Спустя два часа, закончив на сегодня директорские дела в школе, Сигюрдюр уже сидел за массивным письменным столом в отдельном председательском кабинете Рыбопромыслового совета Города и сражался с проблемами, которые еще очень не скоро будут решены в нашей стране.
VI
На причалах толклись люди. Носы у них покраснели, как и положено на пронизывающем осеннем ветру. Рыбаки с небольших ботов курили трубки, жевали или нюхали табак и говорили, что пора ставиться на зиму.
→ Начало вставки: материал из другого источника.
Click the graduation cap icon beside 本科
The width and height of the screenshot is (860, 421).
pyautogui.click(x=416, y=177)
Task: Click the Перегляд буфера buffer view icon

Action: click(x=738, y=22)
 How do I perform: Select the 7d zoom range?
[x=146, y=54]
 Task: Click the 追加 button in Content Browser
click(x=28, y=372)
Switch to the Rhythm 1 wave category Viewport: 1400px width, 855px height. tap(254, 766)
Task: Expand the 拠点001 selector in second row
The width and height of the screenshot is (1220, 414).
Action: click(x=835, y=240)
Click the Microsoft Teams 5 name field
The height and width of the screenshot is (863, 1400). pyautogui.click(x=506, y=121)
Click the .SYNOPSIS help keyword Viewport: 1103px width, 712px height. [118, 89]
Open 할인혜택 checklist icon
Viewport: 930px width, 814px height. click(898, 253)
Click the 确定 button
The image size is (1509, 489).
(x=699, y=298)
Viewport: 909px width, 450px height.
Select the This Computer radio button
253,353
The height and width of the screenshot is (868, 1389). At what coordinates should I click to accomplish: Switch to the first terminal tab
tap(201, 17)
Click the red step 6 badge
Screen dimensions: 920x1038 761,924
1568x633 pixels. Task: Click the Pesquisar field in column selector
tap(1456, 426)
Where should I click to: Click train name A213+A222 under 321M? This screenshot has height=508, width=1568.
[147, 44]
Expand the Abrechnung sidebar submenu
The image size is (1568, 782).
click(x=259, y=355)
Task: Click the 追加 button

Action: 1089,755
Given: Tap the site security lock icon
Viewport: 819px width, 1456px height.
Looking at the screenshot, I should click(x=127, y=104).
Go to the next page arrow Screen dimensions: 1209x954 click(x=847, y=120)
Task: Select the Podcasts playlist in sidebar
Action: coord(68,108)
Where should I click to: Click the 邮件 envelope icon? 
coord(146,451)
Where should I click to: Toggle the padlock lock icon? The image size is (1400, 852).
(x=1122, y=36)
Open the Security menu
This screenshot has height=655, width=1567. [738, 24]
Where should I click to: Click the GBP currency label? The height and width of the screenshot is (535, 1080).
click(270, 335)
Старшие с судов побольше коротали время в своих машинах, собравшись на одном из причалов, либо сидели в портовом кабаке и глядели на пришвартованные суда, словно не узнавая их.
Всякая деятельность в гавани прекратилась, движение наблюдалось лишь вокруг траулера, прибывшего ночью. Большой кран выхватывал из трюма ящики с рыбой, поднимал их, переносил по воздуху и опускал в кузова автомашин. Раздавались пронзительные крики «вира», «майна», а иногда — «идиот, что делаешь».
На источенных червями сваях рухнувших причалов сидело несколько чаек. Поодаль покачивались на волнах жалкого вида буревестники-глупыши. Мальчишкам лень было закинуть удочку, чтобы поймать подкаменщика, или забросить сеть, чтобы отловить пинагора. Они просто стояли, запрокинув головы и подняв плечи, им было лень даже бросить камнем в чайку.
Во всем чувствовалась осень.
Вдруг мальчишки оживились, завидев, что по трапу с траулера сходит долговязый парень с растрепанными светлыми волосами. Когда он поравнялся с ними, они окликнули его:
— Оули Кошелек!
Однако Оули Кошелек сделал вид, будто не слышит. Он был теперь выше их. Он стал настоящим моряком на траулере и не слышал прозвищ, какие на причале выкрикивали малыши, неработающие сопляки, для которых высший героизм — прогулять урок.
VII
В прихожей дома номер 101 по Главной улице висит кроличья шубка, несколько волосков упало на темно-красную дорожку. Дом большой, новый, построенный по индивидуальному проекту. Внутри все подобрано и размещено архитектором; мебель, ковры, шторы, цвет стен и потолков, картины и украшения — все прекрасно гармонирует друг с другом.
Ни одного диссонанса.
Хотя…
Хозяйка дома сидит на кухне, облокотившись на стол и обхватив лицо белыми, ухоженными ладонями. Она сидит неподвижно, расслабленно, синее платье подчеркивает светлые тона кухни.
Она высока и стройна, но не худа, шея у нее длинная, продолговатую голову окаймляют темные волосы. Глаза черные, совсем черные. Нос немножко вздернутый, губы пухлые и изогнутые. Лицо это покоряет, в нем есть что-то таинственное.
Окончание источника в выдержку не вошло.